Dir. Alice Rohrwacher, Italy, 2011, 100 mins, in Italian with English subtitles
Cast: Yile Vianello, Salvatore Cantalupo, Pasqualina Scuncia, Anita Caprioli, Renato Carpentieri
Review by Colin Dibben
Nuanced, intelligent and sympathetic, this superb portrayal of a young Catholic woman’s coming-of-age is almost anthropological in its exploration of the conflicts inherent in contemporary religion.
Thirteen-year old Marta (Vianello) arrives in Reggio Calabria, southernItaly, with her mother Rita (Caprioli) and her older sister. It’s a city where modernity has brought building sites, highways and constant rush – and then run out of steam, leaving the deprived community with only Catholic ritual to keep it together. And even the rituals aren’t what they used to be: now they are interrupted by mobile phone tones and include songs with titles like ‘Tuning in to God’s frequency’. Like most Catholic girls entering puberty, Marta’s communal life is focused on confirmation classes. In Reggio, these are led by the frightening and facile Santa (Scuncia) for the tired priest Don Mario (Cantalupo). As Marta explores her confusing new physical and spiritual worlds, she finds herself at loggerheads with her older sister and Santa. It’s only after she meets a lonely older priest, Don Lorenzo (Carpentieri), that she can trailblaze her own path to womanhood.

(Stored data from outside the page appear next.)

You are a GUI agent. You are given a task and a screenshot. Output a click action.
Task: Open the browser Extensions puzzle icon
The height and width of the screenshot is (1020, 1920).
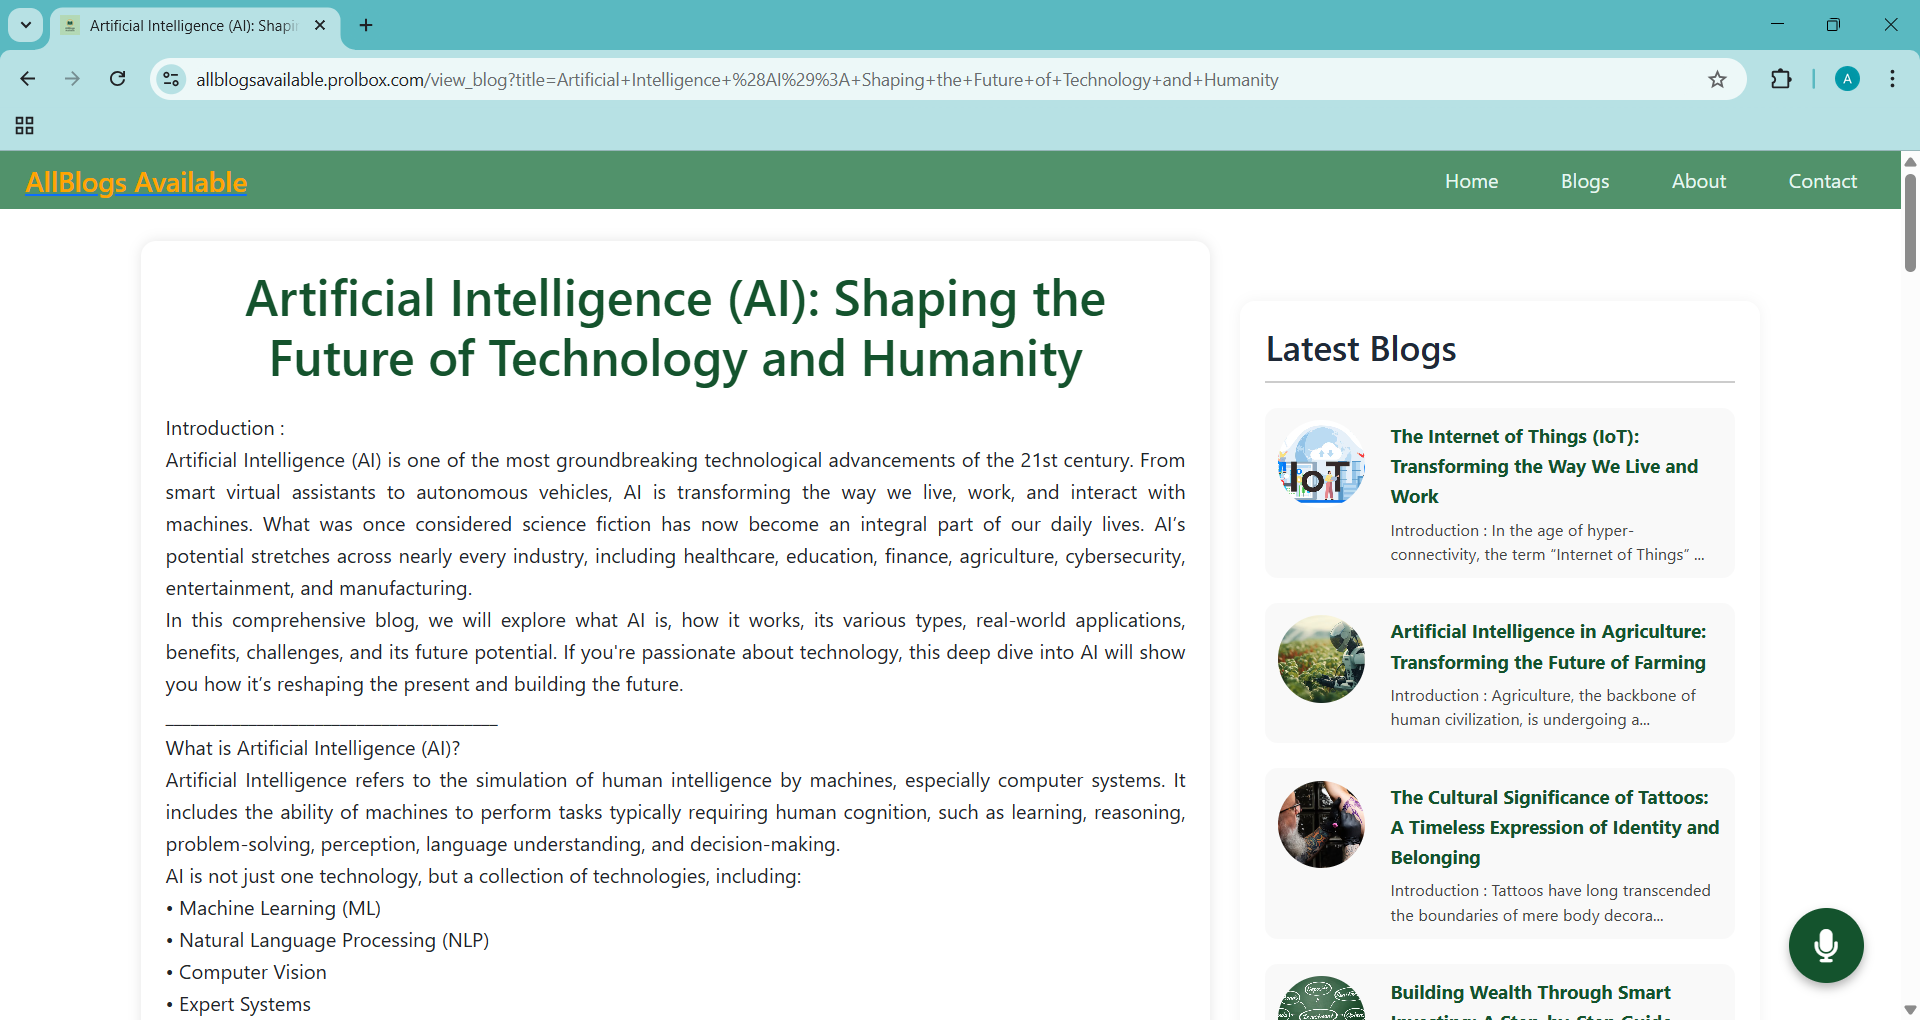click(x=1781, y=80)
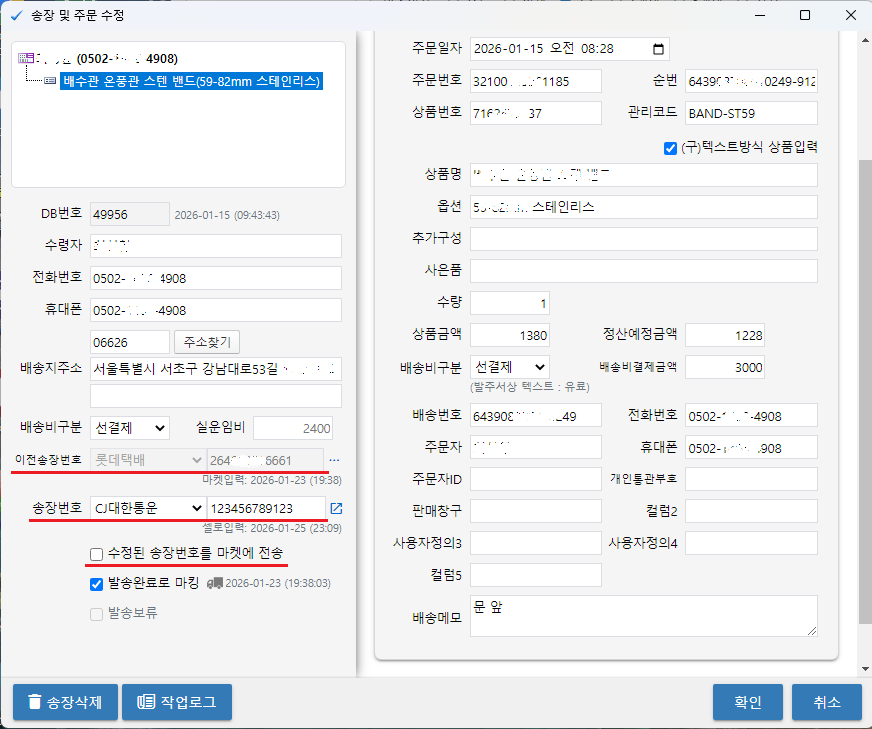The image size is (872, 729).
Task: Click the external link icon next to 송장번호
Action: tap(336, 508)
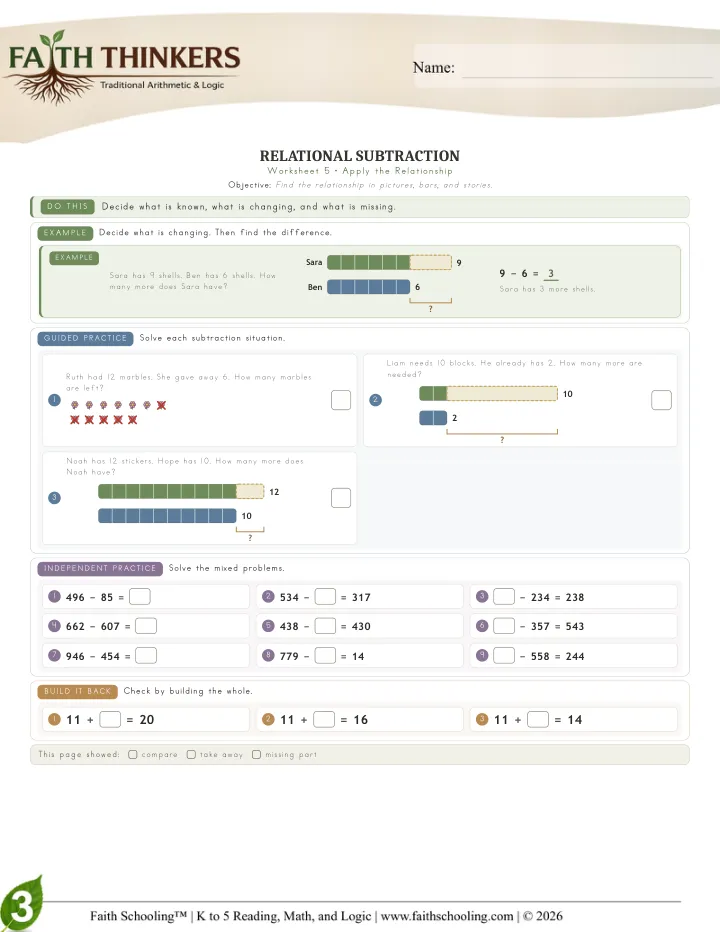Image resolution: width=720 pixels, height=932 pixels.
Task: Check the missing part checkbox
Action: [256, 754]
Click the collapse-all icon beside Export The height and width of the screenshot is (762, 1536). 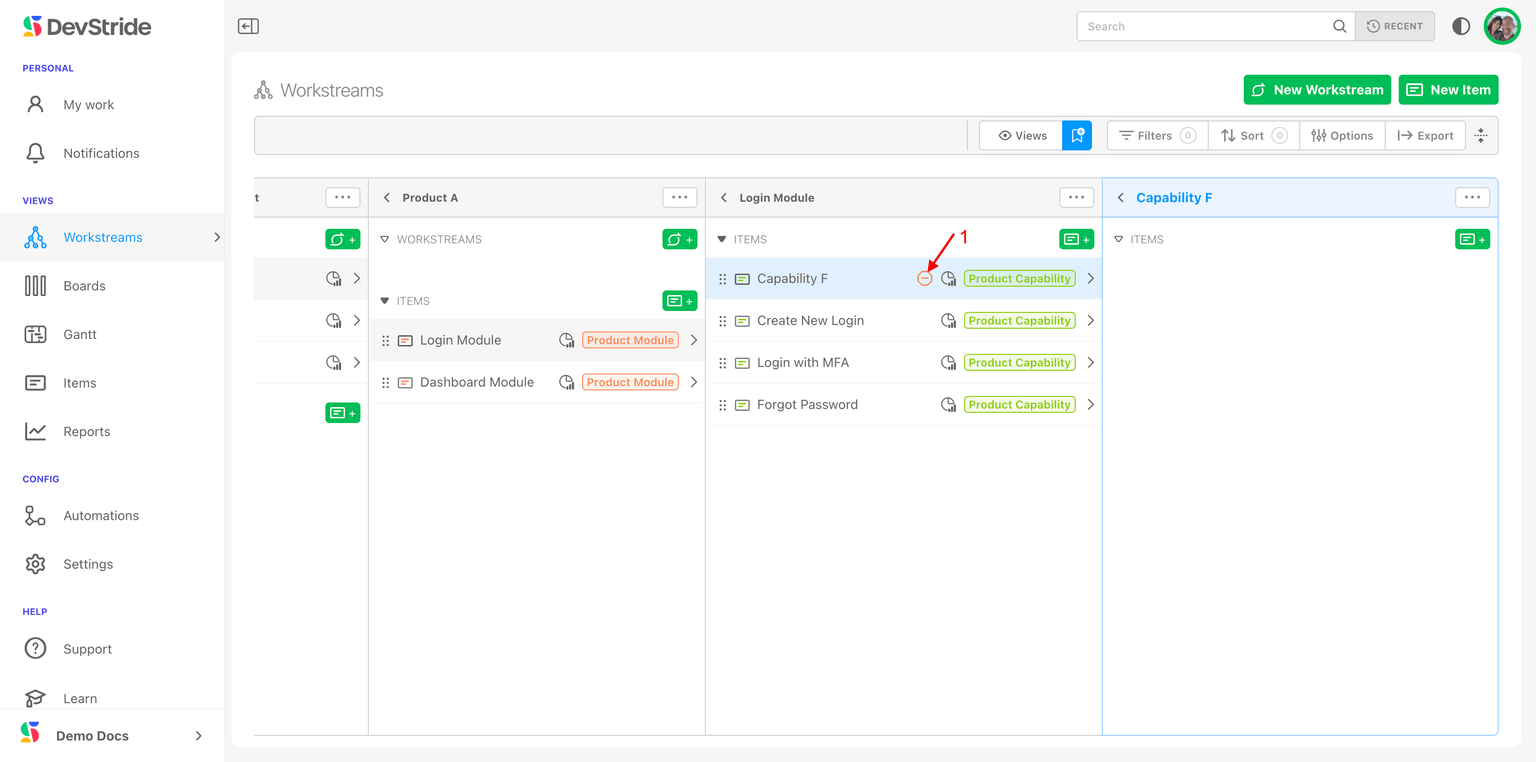click(x=1481, y=136)
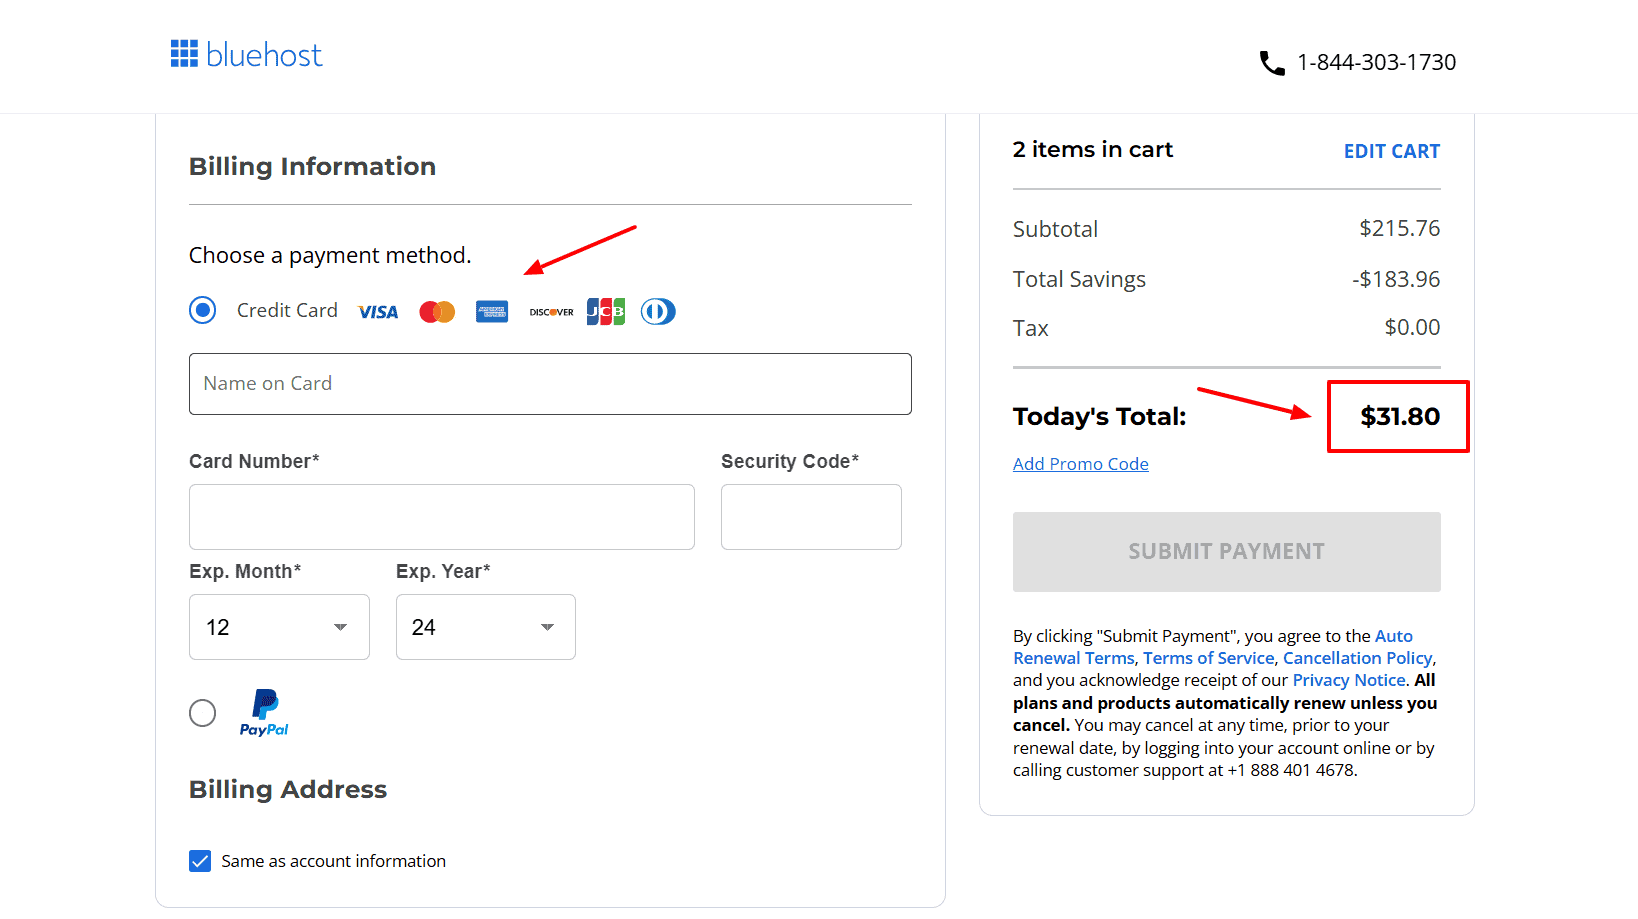This screenshot has width=1638, height=919.
Task: Click the PayPal logo
Action: coord(264,713)
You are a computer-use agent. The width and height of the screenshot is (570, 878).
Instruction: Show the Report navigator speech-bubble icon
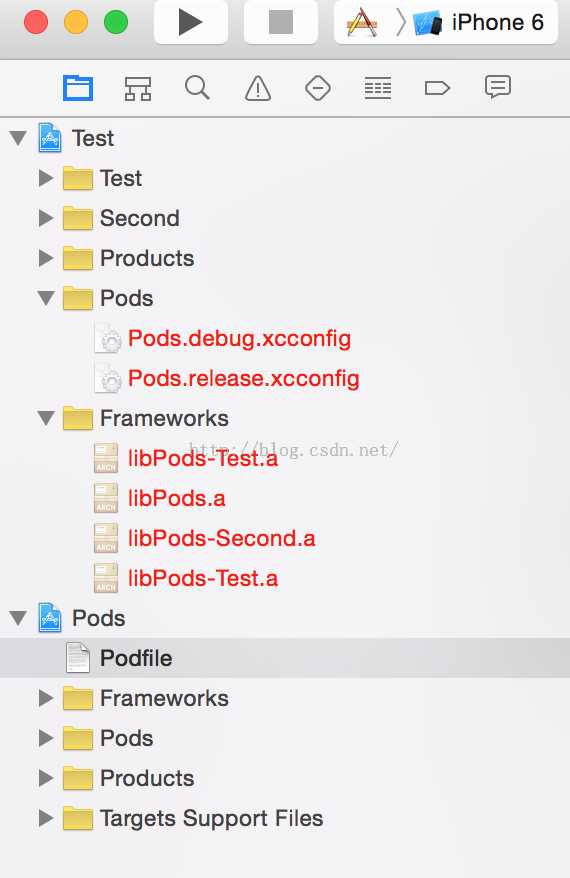[x=498, y=87]
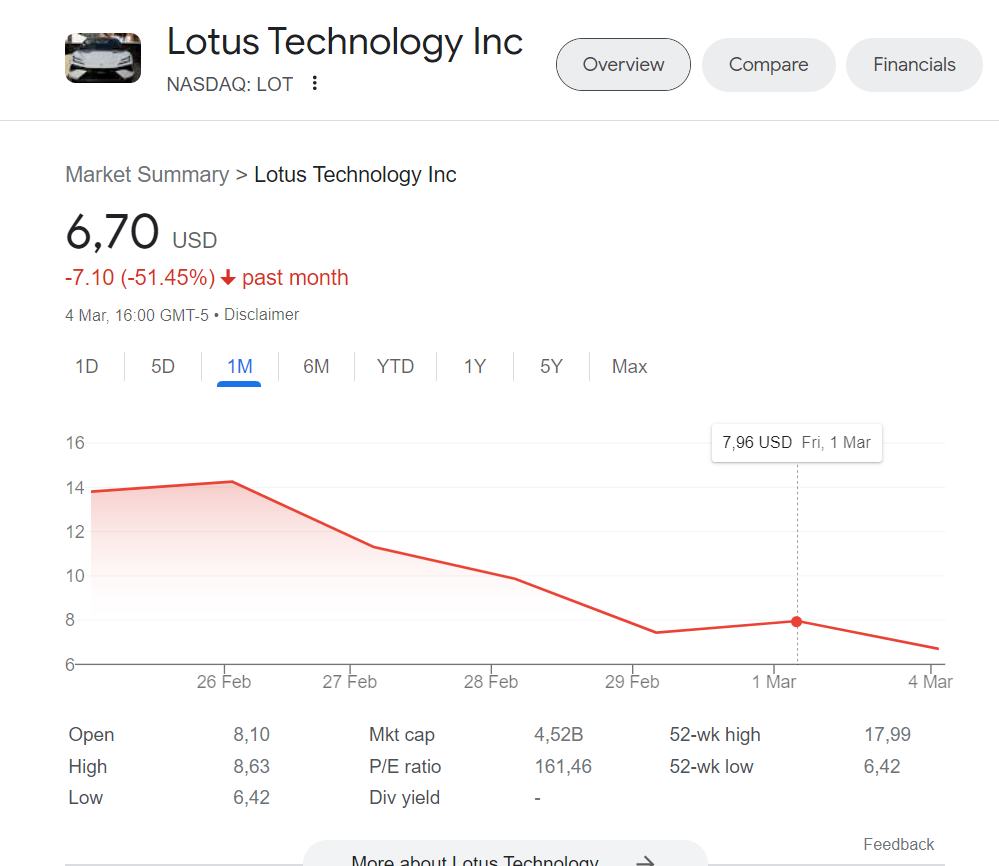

We’re so used to representations which stress the extreme in Catholicism, whether it’s paedo priests or freakish flagellants, that Corpo Celeste comes as a breath of almost fresh air, despite suggesting that Catholic practice is mired in an awareness of its own redundancy – and that the Catholic hierarchy is more interested in right-wing politics than people. There are many standout scenes here: one in which Santa is lecturing on the ‘spiritual battle’ symbolized by confirmation, only to be upstaged by a cat; a cut from a scene in a baker’s that focuses on the workers’ hands to Santa explaining how Christ performed miracles; a scene in a deserted hilltop village, where Marta encounters a statue of the forsaken and crucified Christ that is, as Don Lorenzo says: ‘arrabiata’. If Marta finds the rituals of her religious community ridiculous and cruel, the ‘angry’, forsaken Christ suggests a way forward, for her at least.
The look of the film is off-putting at first, with its handheld cameras and a fly-on-the-wall documentary approach which takes some time to focus on the central characters. But once you’re engaged, the film just gets better and better. Many aspects of contemporary religion are delineated in telling Marta’s relatively simple story: the subordination of faith to the facticity of ritual behavior; the role of religion in gluing communities together, the relationship between religion and politics, between modernity and religion, the disconnect between rituals and individual beliefs, the weird overcoding of puberty by confirmation.
Corpo Celeste is very different in approach from 2010’s Le Quattro Volte, but it shares that film’s concern with religion as a communal and social process. In its focus on a troubled teenager looking for a code to live by, this film is also reminiscent of The Kid with a Bike. If you liked either of those films, you’ll like Corpo Celeste. And if you’re in the unenviable position of having to explain contemporary Catholicism to a teenager, showing them this film would be a great place to start.